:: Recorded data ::
↓↓↓

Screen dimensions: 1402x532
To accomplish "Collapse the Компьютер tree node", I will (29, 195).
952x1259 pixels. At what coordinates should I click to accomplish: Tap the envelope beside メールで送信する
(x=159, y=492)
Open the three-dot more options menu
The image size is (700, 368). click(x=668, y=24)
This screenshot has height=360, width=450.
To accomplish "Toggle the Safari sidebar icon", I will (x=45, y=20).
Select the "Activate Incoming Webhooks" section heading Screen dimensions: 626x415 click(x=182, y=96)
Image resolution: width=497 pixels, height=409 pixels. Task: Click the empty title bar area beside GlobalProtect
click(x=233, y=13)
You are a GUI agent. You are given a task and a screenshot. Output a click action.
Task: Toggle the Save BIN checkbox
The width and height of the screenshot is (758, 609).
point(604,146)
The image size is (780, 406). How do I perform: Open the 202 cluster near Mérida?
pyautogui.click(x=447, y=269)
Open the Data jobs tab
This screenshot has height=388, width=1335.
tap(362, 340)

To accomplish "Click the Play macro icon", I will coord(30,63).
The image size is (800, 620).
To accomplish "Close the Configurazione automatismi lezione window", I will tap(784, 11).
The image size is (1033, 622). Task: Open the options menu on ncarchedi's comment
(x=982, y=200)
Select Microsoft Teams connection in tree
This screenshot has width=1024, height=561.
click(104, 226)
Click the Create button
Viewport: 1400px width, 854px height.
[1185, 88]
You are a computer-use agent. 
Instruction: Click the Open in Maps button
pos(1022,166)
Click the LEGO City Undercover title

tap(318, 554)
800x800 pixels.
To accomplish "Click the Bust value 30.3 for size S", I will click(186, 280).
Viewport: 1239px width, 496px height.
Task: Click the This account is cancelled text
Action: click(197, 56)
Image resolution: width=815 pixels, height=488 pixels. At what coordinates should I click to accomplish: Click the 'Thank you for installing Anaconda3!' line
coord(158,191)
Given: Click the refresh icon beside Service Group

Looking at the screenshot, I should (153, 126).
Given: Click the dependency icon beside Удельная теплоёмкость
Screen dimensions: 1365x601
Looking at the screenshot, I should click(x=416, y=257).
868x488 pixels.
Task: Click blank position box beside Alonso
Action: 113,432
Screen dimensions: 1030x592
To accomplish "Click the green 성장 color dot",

↑↑↑

:: DESCRIPTION OF THE TASK ::
An exact transcription of every record above is required.

:: ANSWER FOR THIS EXERCISE ::
Screen dimensions: 1402x532
To accomplish "Collapse the Компьютер tree node", I will (29, 195).
952x1259 pixels. At what coordinates should I click to accomplish: Tap the envelope beside メールで送信する
(x=159, y=492)
Open the three-dot more options menu
The image size is (700, 368). click(x=668, y=24)
This screenshot has height=360, width=450.
To accomplish "Toggle the Safari sidebar icon", I will (x=45, y=20).
Select the "Activate Incoming Webhooks" section heading Screen dimensions: 626x415 click(x=182, y=96)
Image resolution: width=497 pixels, height=409 pixels. Task: Click the empty title bar area beside GlobalProtect
click(x=233, y=13)
You are a GUI agent. You are given a task and a screenshot. Output a click action.
Task: Toggle the Save BIN checkbox
The width and height of the screenshot is (758, 609).
point(604,146)
The image size is (780, 406). How do I perform: Open the 202 cluster near Mérida?
pyautogui.click(x=447, y=269)
Open the Data jobs tab
This screenshot has height=388, width=1335.
tap(362, 340)

To accomplish "Click the Play macro icon", I will coord(30,63).
The image size is (800, 620).
To accomplish "Close the Configurazione automatismi lezione window", I will tap(784, 11).
The image size is (1033, 622). Task: Open the options menu on ncarchedi's comment
(x=982, y=200)
Select Microsoft Teams connection in tree
This screenshot has width=1024, height=561.
click(104, 226)
Click the Create button
Viewport: 1400px width, 854px height.
[1185, 88]
You are a computer-use agent. 
Instruction: Click the Open in Maps button
pos(1022,166)
Click the LEGO City Undercover title

tap(318, 554)
800x800 pixels.
To accomplish "Click the Bust value 30.3 for size S", I will click(186, 280).
Viewport: 1239px width, 496px height.
Task: Click the This account is cancelled text
Action: click(197, 56)
Image resolution: width=815 pixels, height=488 pixels. At what coordinates should I click to accomplish: Click the 'Thank you for installing Anaconda3!' line
coord(158,191)
Given: Click the refresh icon beside Service Group

Looking at the screenshot, I should (153, 126).
Given: Click the dependency icon beside Удельная теплоёмкость
Screen dimensions: 1365x601
Looking at the screenshot, I should click(x=416, y=257).
868x488 pixels.
Task: Click blank position box beside Alonso
Action: 113,432
Screen dimensions: 1030x592
To accomplish "Click the green 성장 color dot",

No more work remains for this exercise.